西ドイツ化学各社の研究費投資額は 第II-3-30表 の通りであるが,日本とは桁違いの差があるといってよい。このうちヘキストグループの研究開発費の40%は薬品関係に投ぜられている。また例えばBASF社の1979年の売上の三分の一は過去10年間に開発された製品によるものであると言われている。さらに長期的には,汎用化学品では米国等原料コストの低い地域に進出し,ドイツ本国では特殊化学品(ファイン・ケミカル)へ主力を集中するという戦略をとっており,やはりヘキストグループでは,国外売上の比率がすでに79年で60%以上に達している。
わが国の化学工業には,その成立の歴史から,急に西ドイツ企業と同様な行動をとれない事情はある。しかし需給両面にわたる構造変化の中で発展していくためには,構造改善の努力を払いつつやはり一段と次元の高い技術集約化をめざさなければならないのではなかろうか。
以上三つの時期に分けてわが国の産業調整問題を概観したが,1960年代の高度成長期から70年代を通じて,日本の産業構造の変化は他のいずれの先進諸国よりも大きかったとみられる。 第II-3-31表 で各国の産業構造の変化係数をみると,ほとんど各時期を通じて,日本の変化係数は高い。また雇用・就業構造の変化についても同様なことが言える。( 第II-3-32表 )相対的にも高い成長率の中での構造変化という有利な条件があったにせよ,以上に述べてきたような状況からすれば,わが国における生産要素の流動性はかなり弾力的に維持されているといえよう。このことは既に第部を通じて繰り返し述べてきたので,ここでは二点だけを追加的に指摘しておきたい。
第1は,資本,技術の流動性と企業の多角化との関係である。わが国では60年代の多角化はしばしば資本グループが新規分野を付け加えるという形で行われ,70年代に入って,企業自身の事業部制,子会社等を通じる多角化行動も増えてきた。しかしわが国の企業の多角化行動は,他の先進工業国特にアメリカに比べると低く,これは日本経済が構造変化よりも量的拡大によって成長してきたからだという見方もある。こうした議論は,多角化や構造変化を示す指標として何をとるかにもよるので簡単には結論を下せない。

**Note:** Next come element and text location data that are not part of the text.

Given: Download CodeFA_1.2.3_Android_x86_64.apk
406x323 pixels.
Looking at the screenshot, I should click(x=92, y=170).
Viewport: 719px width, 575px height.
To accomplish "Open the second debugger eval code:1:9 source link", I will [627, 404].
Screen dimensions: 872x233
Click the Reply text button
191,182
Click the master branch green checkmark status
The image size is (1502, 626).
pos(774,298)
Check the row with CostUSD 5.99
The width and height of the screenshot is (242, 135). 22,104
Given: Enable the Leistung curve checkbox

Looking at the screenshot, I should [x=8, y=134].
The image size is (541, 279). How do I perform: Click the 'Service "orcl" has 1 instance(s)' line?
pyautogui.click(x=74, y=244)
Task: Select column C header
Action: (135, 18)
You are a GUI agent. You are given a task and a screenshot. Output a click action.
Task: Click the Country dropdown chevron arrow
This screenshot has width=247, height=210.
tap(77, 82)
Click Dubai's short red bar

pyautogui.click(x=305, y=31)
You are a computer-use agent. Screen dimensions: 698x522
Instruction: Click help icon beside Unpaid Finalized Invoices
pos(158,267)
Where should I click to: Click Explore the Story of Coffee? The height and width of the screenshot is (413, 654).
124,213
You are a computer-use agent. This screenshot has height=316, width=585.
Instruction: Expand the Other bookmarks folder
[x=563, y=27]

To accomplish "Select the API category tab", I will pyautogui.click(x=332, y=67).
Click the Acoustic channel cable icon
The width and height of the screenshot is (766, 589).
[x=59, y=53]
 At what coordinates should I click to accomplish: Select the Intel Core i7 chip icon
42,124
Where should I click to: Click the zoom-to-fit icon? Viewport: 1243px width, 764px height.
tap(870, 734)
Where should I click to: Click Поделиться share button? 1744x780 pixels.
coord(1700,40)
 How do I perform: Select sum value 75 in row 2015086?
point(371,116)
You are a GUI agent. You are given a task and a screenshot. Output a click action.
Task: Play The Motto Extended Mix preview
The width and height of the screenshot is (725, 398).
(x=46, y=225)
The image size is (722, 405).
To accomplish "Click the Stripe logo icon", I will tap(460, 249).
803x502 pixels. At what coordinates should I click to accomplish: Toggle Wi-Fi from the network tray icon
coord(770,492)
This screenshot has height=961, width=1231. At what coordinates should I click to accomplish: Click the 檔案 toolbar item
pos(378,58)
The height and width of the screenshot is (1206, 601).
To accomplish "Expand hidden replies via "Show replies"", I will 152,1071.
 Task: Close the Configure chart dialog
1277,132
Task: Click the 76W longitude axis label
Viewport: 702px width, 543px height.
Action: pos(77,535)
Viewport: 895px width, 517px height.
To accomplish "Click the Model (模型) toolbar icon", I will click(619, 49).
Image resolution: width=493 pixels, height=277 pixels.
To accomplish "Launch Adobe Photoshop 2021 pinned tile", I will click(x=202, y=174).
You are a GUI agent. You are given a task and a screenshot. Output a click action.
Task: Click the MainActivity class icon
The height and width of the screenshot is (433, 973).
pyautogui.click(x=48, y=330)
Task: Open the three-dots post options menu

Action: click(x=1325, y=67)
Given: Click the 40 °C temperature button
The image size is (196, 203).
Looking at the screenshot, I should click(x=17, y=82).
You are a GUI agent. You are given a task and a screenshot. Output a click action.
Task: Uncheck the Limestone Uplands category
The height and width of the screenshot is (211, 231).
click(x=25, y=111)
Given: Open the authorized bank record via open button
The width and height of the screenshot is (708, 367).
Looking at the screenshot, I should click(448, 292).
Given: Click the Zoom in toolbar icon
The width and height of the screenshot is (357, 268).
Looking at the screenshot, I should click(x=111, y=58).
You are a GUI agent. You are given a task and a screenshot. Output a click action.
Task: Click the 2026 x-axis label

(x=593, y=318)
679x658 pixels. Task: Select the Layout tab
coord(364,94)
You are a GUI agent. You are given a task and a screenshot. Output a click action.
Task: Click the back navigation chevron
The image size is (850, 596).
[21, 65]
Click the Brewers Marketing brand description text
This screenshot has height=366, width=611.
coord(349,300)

しかし,日本の場合は,資本グループによるものにせよ,企業自身によるものにせよ,何らかの技術的関連性あるいは人的結合関係を前提とする場合が多い。それだけにアメリカのようにテークオーバ1・ビッド(株式公開買い付け,TOB)でコングロマリット化を進めるような派手さはないが,生産技術の移転のためには却って有利な面もあったと思われる。企業の多角化による構造変化への適応は今後ますます重要性を増すと思われ,その機能については一層の研究が必要であろう。
いま一つは労働市場,とくに内部労働市場の機能が労働力の流動性に与えた影響である。1950年代には,第一次産業からの労働力の移動が第二次産業の労働力の大きな供給源となった。しかしこの要因は60年代,70年代を通じて順次その寄与度が縮小した。また新規学卒者による労働供給も雇用構造の変化に寄与した。しかし,60年代後半以降は新規労働力が総労働供給に占める比重はほぼ一定化し,これに対し,第二次産業内部における労働移動が一定の役割を果たすようになったとみられる。
わが国の内部労働市場が,職能別組合せ先任権制度の厳しい他の先進工業国と違って,職場内における技術・職業訓練の範囲が広く,それだけに柔軟な構造をもっているということはいくつかの研究によって指摘されている。それが生産要素としての労働力の流動性とどういう関係を有しているかは,なお一層の分析が必要であろうが,有利な条件として作用したであろうことは間違いない。
もちろん,労働力という生産要素はあくまで人間そのものであり,ダイナミックな弾力性とともに生活の安定性を求めるものである。したがって,ただ単に流動性が高ければよいというものではなく,同時に安定性の欲求も満足されねばならない。一方安定性のみを極度に追求すると,結局社会の硬直性が増し,その結果,安定性自体が失われてしまうことになりかねない。したがって生活の安定性を保証しつつ,効率的流動性が失なわれないような社会を維持することが必要であろう。